Les charges s’accumulent contre Mark Karpelès… qui maintient néanmoins sa ligne de défense dans le cadre de l’enquête sur la faillite de son entreprise, gestionnaire, pendant près de quatre ans, de la plate-forme d’échange de bitcoins MtGox.
L’entrepreneur français, âgé de 30 ans, avait été arrêté le 1er août 2015 à sa résidence de Tokyo, accusé d’avoir falsifié des données dans le système informatique de MtGox pour créer artificiellement près d’un million de dollars en bitcoins.
Le 21 août, un nouveau mandat d’arrêt avait été émis – cette fois pour détournement de fonds – et la garde à vue, prolongée de 20 jours.
Les fonds en question auraient été utilisés pour partie à des fins personnelles, le reste ayant été transféré à d’autres sociétés… pour un lourd préjudice. En l’occurrence, 170 millions de dollars au cours actuel de la crypto-monnaie, si l’on se fie au haut de la fourchette retenue par la justice japonaise.
Persistant à démentir toutes les accusation à son encontre (y compris, selon la presse sur place, l’achat d’un lit de luxe avec les bitcoins détournés), Mark Karpelès a finalement été mis en examen ce vendredi 11 septembre. Il encourt jusqu’à 5 ans de prison, comme le note l’AFP.
Kim Nilsson fait partie des soutiens de MtGox. Il se dit « heureux que la police ait pu avancer dans son enquête ». Tout en ajoutant qu’il serait « décevant si après tout ce temps, [les investisseurs n’obtenaient] qu’une condamnation portant sur une toute petite partie de l’argent perdu », souligne Challenges.
Même son de cloche chez Yoshimitsu Homma. Le président de Association japonaise des monnaies virtuelles accueille favorablement la mise en examen de Mark Karpelès, à l’heure où « l’intérêt [grandit] pour les crypto-monnaies ».

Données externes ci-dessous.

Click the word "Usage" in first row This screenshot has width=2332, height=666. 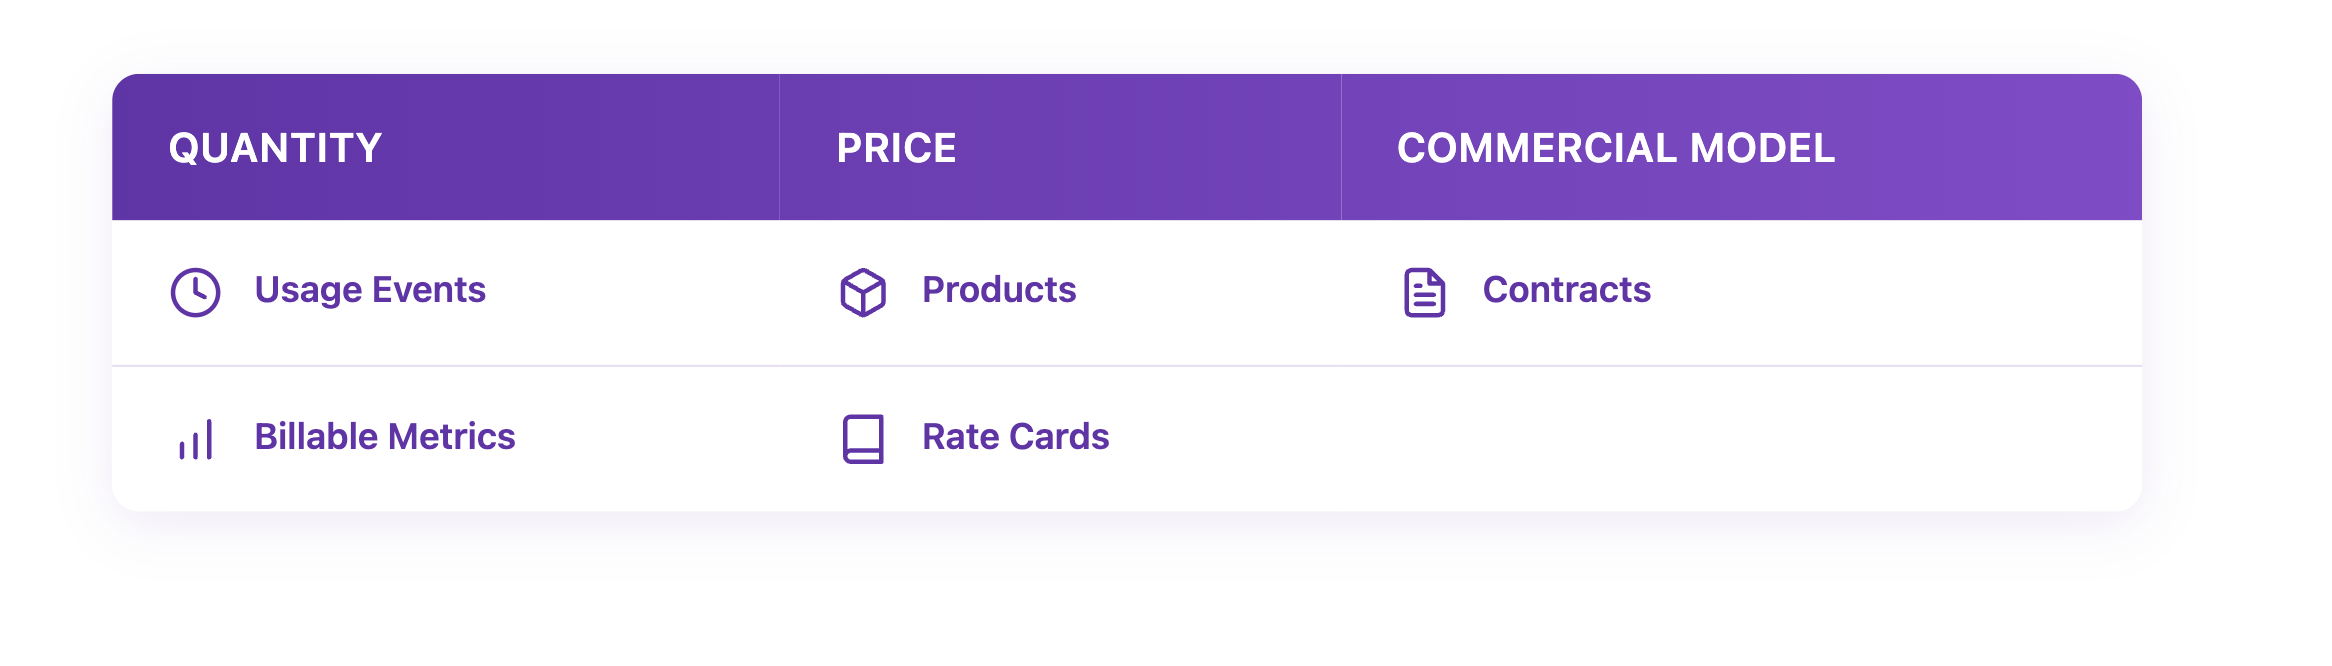coord(308,290)
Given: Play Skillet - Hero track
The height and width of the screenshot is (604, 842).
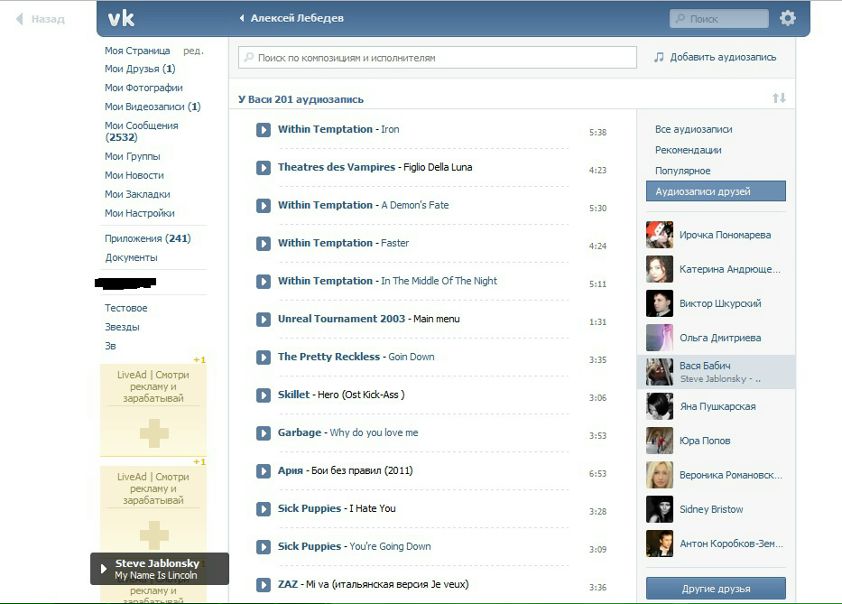Looking at the screenshot, I should pos(263,396).
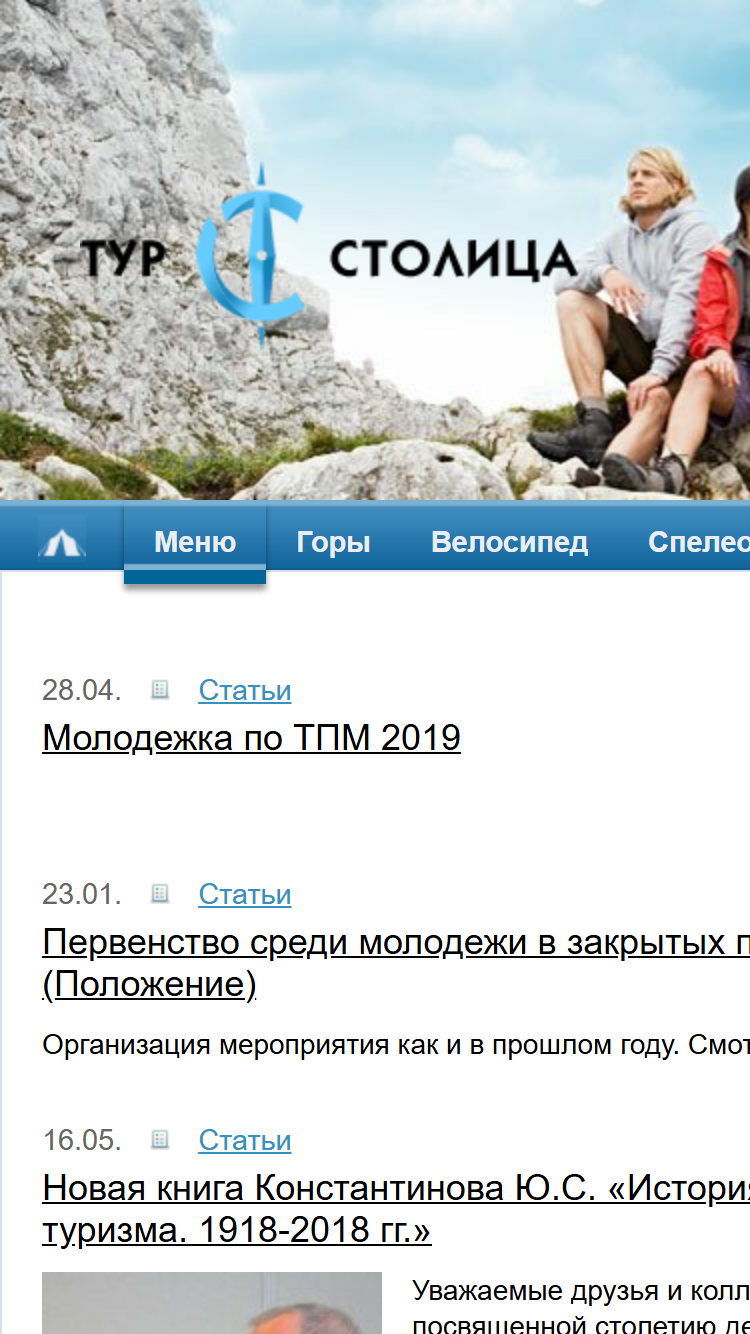The image size is (750, 1334).
Task: Click the article photo thumbnail of Константинов
Action: (x=212, y=1303)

Du côté de la défense, on « ne croit pas » à la responsabilité de l’accusé : les soupçons à son encontre seraient « infondés ». On assure notamment que l’argent investi par Mark Karpelès provenait des revenus de MtGox.
Pour saisir les fondements du dossier, il faut remonter à son origine et plus particulièrement à février 2014. MtGox (acronyme pour « Magic : The Gathering Online eXchange », qui rappelle que l’objectif initial de la plate-forme était de permettre le partage de cartes Magic) avait d’abord stoppé le retrait en devises, puis coupé l’intégralité de son service transactionnel.

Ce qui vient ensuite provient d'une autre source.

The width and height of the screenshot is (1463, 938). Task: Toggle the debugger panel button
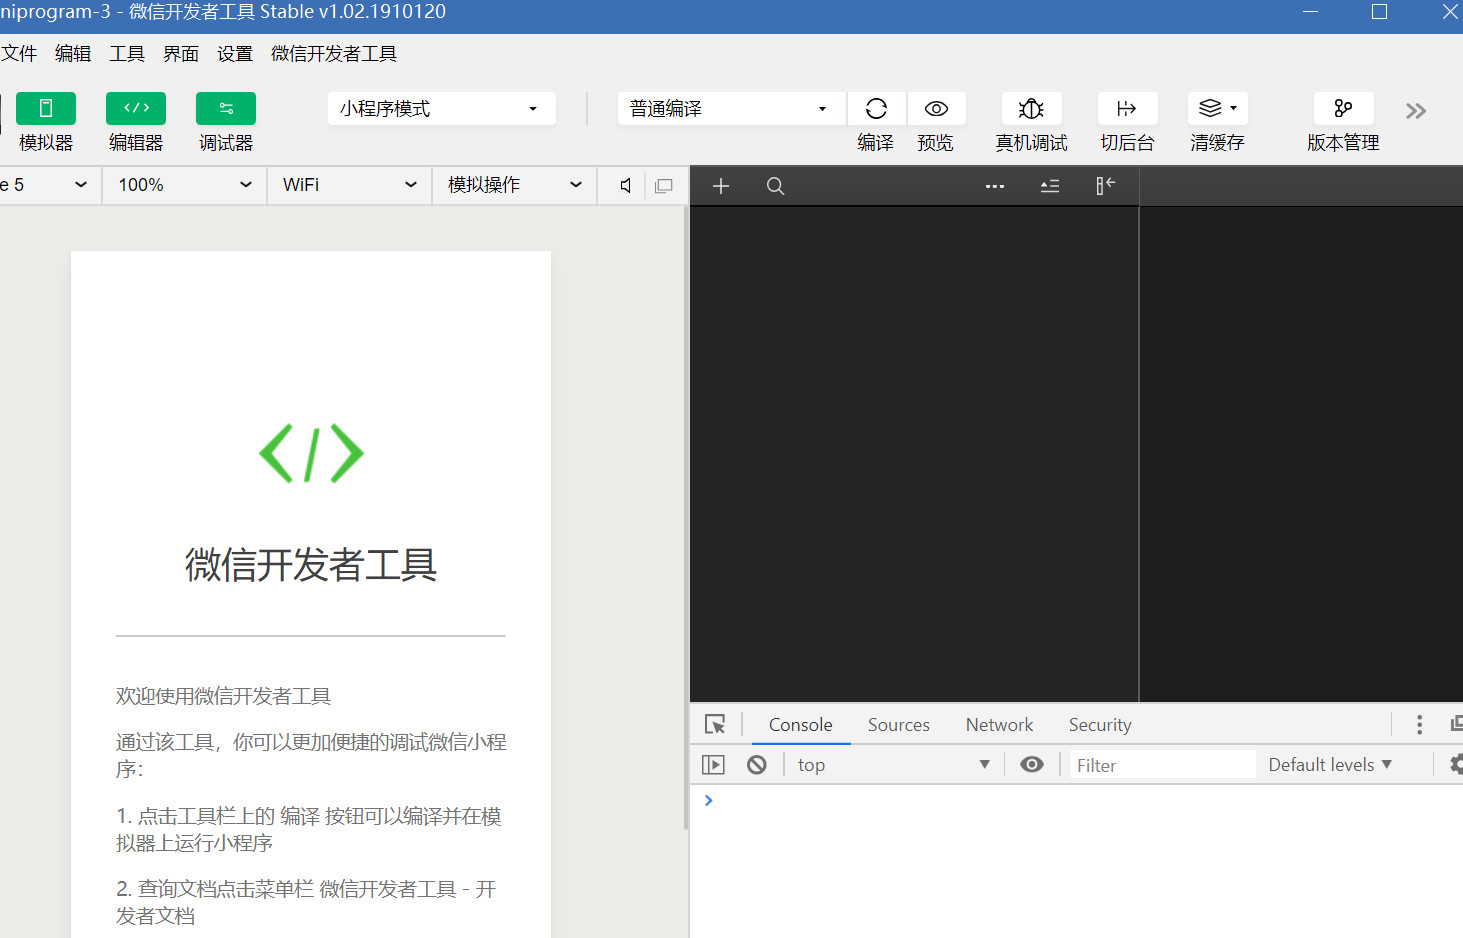[x=226, y=109]

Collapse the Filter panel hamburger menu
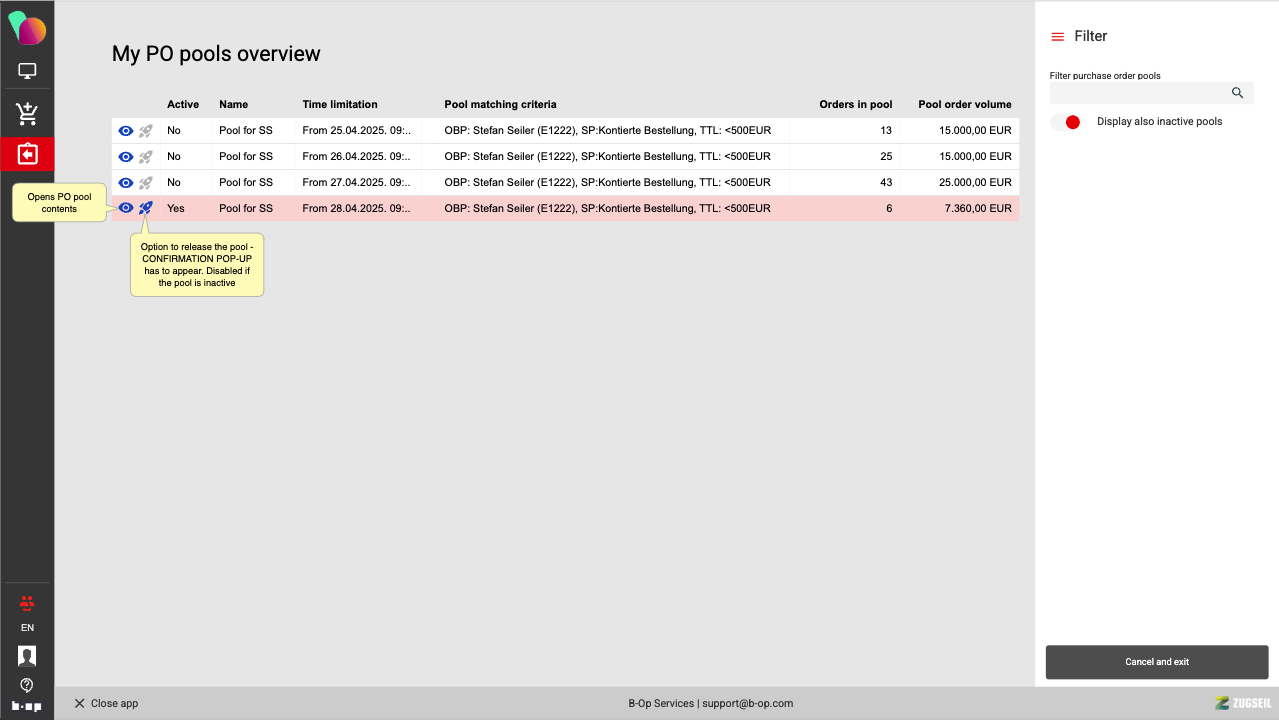tap(1057, 37)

Mark Karpelès, qui a notamment travaillé pour la société Internet française Nexway – téléchargement de logiciels, distribution de contenus numériques – avant de racheter MtGox en 2011, n’avait pas réussi à sauver son entreprise Tibanne, finalement placée sous la protection de la loi japonaise sur les faillites. Quelques semaines plus tard, la même démarche était réalisée aux États-Unis.

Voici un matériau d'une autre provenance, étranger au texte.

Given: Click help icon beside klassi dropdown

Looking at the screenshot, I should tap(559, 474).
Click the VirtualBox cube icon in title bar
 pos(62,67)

Cette chute avait ébranlé l’écosystème Bitcoin, le cours de la monnaie chutant après avoir atteint plus de 1 000 dollars fin 2013. Mark Karpelès l’impute à une cyber-attaque : les bitcoins perdus (200 000 ont toutefois été retrouvés dans un porte-monnaie électronique) sont tombés entre les mains de pirates qui ont exploité, pendant des années, des failles sur la plate-forme qui a concentré jusqu’à 80 % des échanges mondiaux autour de la crypto-monnaie.
Sous le coup de plusieurs plaintes dont une class action aux États-Unis, Mark Karpelès est pointé du doigt sur un autre volet. Il aurait entretenu des liens avec le dénommé Shaun Bridges, ancien agent secret américain impliqué dans le business de Silk Road, du nom de cette plate-forme du darkweb qui permettait d’échanger drogue, armes et faux papiers contre des bitcoins (l’aventure avait pris fin en octobre 2013, à l’initiative du FBI).
Le Los Angeles Times croit savoir que Shaun Bridges, qui a récemment reconnu avoir détourné 20 000 bitcoins en janvier 2013 (il avait également admis, début juillet, avoir négocié avec Ross Ulbricht, créateur de Silk Road, pour le protéger du FBI), aurait exploité MtGox pour transférer quelque 350 000 bitcoins sur un compte.
Ces accusations pourraient valoir à Mark Karpelès une prolongation de garde à vue, jusqu’à 2 mois. Sachant que la justice doit se prononcer cette semaine sur une éventuelle libération sous caution.